PCA is a mathematical method of reorganising the information in a set of data. The purpose of principal component analysis is to derive a small number of linear combinations (principal components) of a set of variables (population characteristics) that retain the maximal amount of information about those population characteristics. The term "maximal amount of information" means the maximal ability to explain the variance of the original data.

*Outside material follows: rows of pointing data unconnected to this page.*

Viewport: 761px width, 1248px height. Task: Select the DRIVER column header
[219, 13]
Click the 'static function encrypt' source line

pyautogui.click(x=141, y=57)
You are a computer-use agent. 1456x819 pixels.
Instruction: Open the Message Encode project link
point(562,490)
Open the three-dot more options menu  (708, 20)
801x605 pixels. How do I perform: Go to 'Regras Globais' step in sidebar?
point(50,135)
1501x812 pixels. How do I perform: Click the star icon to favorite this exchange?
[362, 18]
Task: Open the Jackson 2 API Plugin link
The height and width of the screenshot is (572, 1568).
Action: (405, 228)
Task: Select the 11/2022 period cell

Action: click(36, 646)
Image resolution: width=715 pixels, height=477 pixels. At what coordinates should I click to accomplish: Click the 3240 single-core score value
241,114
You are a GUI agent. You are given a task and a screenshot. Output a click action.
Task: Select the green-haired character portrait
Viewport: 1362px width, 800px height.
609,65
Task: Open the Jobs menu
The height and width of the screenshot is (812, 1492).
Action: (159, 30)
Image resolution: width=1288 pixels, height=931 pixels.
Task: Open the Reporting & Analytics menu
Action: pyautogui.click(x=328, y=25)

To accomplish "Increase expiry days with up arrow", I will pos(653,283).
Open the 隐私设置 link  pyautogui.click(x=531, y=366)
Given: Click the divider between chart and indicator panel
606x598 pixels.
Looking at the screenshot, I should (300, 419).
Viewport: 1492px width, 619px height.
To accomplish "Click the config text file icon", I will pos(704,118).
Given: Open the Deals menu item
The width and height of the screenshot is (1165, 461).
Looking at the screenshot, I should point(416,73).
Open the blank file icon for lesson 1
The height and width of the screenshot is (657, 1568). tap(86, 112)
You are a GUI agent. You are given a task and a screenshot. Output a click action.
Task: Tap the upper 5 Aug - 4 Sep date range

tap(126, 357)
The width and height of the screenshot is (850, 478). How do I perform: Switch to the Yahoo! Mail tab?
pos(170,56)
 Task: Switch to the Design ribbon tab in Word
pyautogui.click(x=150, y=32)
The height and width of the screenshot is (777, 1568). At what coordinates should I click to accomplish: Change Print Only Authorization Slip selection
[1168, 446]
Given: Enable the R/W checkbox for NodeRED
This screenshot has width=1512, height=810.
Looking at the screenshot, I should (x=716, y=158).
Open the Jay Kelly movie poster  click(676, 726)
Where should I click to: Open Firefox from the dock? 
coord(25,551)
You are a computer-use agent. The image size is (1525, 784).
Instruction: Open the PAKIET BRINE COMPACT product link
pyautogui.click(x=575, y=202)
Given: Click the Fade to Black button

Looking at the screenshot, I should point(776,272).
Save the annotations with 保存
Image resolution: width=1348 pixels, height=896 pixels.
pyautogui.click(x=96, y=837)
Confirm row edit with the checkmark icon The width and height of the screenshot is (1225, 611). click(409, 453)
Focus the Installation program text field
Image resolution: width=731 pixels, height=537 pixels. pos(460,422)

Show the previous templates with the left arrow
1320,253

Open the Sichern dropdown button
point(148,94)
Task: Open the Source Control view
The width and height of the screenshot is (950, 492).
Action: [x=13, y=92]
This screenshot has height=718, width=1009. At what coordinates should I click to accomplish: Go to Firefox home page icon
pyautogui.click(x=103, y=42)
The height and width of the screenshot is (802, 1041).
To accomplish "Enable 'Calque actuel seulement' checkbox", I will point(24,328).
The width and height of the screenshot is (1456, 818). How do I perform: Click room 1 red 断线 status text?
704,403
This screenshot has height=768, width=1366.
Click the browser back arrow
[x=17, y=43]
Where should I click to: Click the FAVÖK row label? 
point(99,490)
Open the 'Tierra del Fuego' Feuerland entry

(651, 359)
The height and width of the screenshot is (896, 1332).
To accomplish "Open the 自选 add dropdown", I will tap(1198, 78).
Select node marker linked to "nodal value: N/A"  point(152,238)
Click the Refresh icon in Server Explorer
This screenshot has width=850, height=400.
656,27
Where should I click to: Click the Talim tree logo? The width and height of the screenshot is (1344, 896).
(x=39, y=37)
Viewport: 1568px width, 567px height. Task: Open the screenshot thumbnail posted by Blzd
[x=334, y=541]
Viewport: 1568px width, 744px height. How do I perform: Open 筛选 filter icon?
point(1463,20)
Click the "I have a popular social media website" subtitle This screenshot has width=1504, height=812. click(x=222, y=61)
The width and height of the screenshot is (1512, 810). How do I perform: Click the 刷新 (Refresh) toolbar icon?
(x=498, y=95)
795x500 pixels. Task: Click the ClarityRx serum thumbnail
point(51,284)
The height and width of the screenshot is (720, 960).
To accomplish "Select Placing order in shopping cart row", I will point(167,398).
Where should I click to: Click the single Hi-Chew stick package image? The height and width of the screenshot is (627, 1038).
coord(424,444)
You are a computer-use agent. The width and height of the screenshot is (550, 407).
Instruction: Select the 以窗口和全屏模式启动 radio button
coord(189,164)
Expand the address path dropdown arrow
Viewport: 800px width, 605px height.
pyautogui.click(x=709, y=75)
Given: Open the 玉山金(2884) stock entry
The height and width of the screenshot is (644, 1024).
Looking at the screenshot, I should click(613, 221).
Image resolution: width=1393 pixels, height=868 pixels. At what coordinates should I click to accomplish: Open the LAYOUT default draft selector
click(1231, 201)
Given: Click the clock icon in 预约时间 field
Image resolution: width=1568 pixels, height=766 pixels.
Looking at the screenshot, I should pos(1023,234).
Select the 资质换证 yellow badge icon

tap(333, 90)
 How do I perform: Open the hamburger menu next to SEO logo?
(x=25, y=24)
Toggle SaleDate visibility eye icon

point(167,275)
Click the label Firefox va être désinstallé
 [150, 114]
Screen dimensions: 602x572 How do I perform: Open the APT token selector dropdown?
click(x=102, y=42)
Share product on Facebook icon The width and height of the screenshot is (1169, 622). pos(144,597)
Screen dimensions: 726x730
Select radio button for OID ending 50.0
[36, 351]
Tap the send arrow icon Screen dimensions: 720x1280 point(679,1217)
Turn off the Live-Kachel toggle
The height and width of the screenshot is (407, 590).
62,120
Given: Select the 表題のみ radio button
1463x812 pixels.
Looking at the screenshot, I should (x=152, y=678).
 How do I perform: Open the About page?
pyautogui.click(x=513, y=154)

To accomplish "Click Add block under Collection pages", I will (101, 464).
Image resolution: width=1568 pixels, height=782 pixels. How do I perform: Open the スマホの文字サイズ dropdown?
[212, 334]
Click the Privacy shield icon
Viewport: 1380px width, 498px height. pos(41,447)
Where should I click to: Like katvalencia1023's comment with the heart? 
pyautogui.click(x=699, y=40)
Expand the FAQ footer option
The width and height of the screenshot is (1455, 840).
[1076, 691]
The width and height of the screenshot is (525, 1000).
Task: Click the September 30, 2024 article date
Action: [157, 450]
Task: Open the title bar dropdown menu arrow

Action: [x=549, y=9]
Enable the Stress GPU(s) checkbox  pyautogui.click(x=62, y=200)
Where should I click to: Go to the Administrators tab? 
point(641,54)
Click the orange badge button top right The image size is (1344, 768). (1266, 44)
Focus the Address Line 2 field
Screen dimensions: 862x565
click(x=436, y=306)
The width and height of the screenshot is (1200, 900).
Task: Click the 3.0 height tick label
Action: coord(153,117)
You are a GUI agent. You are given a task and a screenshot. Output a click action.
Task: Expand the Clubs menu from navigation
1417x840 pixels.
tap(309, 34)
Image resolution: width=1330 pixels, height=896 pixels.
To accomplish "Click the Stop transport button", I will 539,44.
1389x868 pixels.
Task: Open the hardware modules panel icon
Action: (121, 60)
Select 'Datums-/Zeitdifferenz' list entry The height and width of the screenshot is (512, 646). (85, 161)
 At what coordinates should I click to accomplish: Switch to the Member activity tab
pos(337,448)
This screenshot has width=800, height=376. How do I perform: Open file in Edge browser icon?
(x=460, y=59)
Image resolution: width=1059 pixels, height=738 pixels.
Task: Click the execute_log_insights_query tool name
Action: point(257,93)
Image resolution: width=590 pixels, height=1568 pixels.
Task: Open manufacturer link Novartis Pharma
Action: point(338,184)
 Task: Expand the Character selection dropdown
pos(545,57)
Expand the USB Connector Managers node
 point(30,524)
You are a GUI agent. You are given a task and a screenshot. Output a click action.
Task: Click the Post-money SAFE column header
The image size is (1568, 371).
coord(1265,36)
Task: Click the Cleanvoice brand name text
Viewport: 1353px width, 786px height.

For example, a multi-country survey may collect the following data:

    age, sex, marital status, race, ethnicity, ancestry, national citizenship, refugee status, disability status, rural/urban residency, nation of residency, household size, number of dependents, health insurance status, immunisation status, general health status, nourishment status, daily protein intake, vitamin intake, medicines taken, adjusted gross income, alimony received, child support received, employment status, years of employment, worker class (blue collar, white collar, etc.), occupation, education level, school enrollment status, hours worked per week, housing unit type, enrollment in government assistance status, etc.
Interpreting that volume of data may be very difficult. PCA allows those different characteristics of the respondents to be summarised in a few variables, which can then be compared across respondents.


1. This definition is based on the Wikipedia definition for Principal Components Analysis [disclaimer], www.statistics.com/resources/glossary/p/pca.php, and www.spectroscopyeurope.com/TD_16_6.pdf (accessed 28 December 2006).